EXERCISE REQUIREMENTS - Would you output the entries below only from the line containing "How do I perform: Click the 1.50" through the line containing "The height and width of the screenshot is (868, 1400).", exactly as they stand and with both ends included?

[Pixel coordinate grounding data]
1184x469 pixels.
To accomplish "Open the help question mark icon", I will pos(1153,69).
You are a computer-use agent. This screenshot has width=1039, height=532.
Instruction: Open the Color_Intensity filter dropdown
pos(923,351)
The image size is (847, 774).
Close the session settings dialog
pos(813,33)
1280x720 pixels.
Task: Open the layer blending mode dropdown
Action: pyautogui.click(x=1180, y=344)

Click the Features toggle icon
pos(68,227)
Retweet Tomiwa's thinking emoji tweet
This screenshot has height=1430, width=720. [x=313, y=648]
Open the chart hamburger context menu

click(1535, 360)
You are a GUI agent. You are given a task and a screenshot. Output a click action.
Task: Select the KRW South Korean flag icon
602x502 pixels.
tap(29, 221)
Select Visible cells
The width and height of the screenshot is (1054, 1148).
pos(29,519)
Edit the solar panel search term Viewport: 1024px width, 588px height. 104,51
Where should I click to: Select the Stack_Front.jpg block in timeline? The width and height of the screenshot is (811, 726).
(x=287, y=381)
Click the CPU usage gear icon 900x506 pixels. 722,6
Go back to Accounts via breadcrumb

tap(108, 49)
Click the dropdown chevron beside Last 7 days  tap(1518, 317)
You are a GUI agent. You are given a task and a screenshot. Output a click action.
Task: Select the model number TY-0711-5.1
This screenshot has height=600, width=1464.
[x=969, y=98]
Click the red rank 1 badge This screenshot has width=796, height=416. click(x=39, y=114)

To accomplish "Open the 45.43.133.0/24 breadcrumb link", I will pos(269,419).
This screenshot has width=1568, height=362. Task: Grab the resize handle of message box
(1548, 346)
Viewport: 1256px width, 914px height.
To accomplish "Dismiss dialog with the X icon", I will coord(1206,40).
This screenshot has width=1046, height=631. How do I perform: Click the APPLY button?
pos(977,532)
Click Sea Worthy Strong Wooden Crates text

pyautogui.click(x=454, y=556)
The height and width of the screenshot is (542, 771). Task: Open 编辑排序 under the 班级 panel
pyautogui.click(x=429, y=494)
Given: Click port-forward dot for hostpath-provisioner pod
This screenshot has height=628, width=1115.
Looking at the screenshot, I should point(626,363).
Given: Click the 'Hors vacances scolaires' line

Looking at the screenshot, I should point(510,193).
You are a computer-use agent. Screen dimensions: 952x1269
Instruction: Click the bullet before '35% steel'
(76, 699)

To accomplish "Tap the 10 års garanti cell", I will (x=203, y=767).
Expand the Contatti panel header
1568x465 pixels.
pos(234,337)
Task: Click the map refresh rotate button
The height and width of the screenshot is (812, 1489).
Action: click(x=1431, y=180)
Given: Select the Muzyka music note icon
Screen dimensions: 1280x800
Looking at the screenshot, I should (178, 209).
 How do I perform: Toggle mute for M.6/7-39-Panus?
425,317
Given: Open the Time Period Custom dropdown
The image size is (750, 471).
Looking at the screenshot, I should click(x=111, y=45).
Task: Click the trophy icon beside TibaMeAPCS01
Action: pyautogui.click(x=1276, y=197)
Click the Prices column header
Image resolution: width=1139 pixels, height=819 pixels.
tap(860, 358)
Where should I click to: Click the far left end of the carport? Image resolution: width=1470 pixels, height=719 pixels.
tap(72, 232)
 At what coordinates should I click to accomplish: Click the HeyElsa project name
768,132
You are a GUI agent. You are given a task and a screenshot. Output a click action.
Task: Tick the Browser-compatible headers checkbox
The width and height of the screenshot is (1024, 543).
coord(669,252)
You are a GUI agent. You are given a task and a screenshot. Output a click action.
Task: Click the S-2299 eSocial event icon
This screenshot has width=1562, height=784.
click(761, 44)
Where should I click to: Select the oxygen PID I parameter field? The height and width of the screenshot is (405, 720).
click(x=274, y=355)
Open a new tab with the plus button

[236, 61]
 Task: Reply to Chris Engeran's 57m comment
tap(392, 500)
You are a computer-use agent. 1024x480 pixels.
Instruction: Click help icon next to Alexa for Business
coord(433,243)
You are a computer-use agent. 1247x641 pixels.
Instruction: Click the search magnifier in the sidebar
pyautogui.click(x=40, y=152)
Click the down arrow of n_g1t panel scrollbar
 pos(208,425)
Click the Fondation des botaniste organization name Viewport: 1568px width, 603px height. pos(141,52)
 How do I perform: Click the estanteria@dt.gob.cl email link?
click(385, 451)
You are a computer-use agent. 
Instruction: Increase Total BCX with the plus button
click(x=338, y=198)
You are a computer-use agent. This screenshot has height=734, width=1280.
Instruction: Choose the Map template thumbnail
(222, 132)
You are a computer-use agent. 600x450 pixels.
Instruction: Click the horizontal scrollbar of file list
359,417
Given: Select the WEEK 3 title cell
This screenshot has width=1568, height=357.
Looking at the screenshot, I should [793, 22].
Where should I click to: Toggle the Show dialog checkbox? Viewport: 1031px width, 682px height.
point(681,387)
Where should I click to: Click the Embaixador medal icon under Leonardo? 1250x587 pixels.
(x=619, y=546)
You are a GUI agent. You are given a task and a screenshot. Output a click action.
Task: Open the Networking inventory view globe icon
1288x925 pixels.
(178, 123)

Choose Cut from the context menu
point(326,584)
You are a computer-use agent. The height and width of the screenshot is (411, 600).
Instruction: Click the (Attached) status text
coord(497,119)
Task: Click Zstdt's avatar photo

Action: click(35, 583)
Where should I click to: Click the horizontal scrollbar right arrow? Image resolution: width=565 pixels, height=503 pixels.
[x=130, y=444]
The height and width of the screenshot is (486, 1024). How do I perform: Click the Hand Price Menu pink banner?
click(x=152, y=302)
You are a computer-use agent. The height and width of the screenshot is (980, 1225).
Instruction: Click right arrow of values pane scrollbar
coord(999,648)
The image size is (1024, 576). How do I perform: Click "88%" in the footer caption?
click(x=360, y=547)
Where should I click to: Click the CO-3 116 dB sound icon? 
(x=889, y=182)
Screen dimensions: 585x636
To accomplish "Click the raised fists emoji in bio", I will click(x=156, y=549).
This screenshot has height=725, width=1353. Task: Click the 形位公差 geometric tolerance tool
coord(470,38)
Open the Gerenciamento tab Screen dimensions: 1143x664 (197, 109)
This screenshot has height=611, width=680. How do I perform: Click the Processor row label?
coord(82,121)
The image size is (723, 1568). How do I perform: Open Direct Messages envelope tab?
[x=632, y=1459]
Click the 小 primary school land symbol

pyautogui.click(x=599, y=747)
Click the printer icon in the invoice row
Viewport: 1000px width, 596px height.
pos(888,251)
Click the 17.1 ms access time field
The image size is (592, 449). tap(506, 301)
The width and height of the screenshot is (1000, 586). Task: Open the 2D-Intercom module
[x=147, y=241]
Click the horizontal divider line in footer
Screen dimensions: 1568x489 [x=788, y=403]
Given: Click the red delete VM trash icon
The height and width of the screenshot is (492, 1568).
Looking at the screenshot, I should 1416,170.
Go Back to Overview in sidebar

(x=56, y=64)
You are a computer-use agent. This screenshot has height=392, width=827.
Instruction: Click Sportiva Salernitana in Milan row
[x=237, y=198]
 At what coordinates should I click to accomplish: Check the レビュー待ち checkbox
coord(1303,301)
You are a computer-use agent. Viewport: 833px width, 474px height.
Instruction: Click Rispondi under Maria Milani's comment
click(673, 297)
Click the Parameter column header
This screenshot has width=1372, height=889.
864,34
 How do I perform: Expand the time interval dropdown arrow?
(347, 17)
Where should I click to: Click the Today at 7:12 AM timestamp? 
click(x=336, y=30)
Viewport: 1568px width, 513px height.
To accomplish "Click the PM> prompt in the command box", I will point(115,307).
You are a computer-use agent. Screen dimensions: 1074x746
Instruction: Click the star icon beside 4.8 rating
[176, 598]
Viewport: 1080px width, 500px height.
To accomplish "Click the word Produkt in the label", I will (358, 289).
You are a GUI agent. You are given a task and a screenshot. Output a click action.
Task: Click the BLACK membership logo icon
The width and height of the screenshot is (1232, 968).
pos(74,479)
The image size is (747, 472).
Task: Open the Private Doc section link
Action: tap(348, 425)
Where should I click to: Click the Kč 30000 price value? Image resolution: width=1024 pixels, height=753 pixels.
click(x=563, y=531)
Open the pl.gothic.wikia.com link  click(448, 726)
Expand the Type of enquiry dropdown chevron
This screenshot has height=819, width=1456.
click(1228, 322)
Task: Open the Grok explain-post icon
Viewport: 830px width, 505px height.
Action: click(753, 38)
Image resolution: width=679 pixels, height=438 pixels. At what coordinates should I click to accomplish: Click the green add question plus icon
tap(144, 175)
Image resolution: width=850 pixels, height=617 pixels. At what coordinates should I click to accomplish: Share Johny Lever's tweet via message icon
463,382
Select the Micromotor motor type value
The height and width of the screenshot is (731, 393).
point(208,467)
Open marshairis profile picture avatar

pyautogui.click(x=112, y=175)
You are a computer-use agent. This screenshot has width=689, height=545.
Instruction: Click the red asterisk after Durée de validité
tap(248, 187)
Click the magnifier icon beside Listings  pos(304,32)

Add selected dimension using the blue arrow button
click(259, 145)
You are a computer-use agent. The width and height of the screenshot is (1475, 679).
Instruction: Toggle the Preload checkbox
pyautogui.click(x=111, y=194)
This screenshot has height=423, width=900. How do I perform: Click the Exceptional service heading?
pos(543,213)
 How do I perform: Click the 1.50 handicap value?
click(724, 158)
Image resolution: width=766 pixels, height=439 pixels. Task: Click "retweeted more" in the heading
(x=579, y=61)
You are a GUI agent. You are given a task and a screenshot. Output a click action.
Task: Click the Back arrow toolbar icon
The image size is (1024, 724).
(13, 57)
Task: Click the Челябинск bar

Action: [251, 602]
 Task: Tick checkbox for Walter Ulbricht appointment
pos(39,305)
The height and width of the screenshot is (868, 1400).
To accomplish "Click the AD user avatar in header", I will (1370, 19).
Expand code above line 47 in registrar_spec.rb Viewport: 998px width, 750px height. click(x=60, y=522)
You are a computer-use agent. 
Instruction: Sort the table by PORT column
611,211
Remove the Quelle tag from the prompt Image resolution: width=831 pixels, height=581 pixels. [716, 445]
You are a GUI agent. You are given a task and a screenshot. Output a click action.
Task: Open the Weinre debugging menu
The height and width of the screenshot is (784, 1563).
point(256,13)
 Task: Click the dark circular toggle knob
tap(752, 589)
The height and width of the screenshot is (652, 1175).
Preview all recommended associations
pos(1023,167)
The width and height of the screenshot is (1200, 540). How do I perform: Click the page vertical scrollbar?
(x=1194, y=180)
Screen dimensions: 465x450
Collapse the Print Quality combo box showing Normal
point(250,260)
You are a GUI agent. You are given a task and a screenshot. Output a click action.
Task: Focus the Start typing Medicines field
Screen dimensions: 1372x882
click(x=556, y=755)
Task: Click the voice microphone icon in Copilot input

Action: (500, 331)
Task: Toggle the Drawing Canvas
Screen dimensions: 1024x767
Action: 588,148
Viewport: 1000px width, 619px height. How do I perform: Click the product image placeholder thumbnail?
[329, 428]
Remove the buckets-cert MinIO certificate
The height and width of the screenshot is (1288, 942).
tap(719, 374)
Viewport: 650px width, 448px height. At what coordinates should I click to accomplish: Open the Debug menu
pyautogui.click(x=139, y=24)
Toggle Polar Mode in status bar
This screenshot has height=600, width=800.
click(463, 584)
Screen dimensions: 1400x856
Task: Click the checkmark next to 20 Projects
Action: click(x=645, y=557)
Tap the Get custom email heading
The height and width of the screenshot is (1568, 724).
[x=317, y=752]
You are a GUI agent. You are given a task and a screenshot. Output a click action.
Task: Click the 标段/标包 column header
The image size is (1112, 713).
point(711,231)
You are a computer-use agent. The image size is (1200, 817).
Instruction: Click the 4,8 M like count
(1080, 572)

COMPLETED EXERCISE -
 How do I perform: Click the 1.50 handicap value?
click(724, 158)
Image resolution: width=766 pixels, height=439 pixels. Task: Click "retweeted more" in the heading
(x=579, y=61)
You are a GUI agent. You are given a task and a screenshot. Output a click action.
Task: Click the Back arrow toolbar icon
The image size is (1024, 724).
(13, 57)
Task: Click the Челябинск bar

Action: [251, 602]
 Task: Tick checkbox for Walter Ulbricht appointment
pos(39,305)
The height and width of the screenshot is (868, 1400).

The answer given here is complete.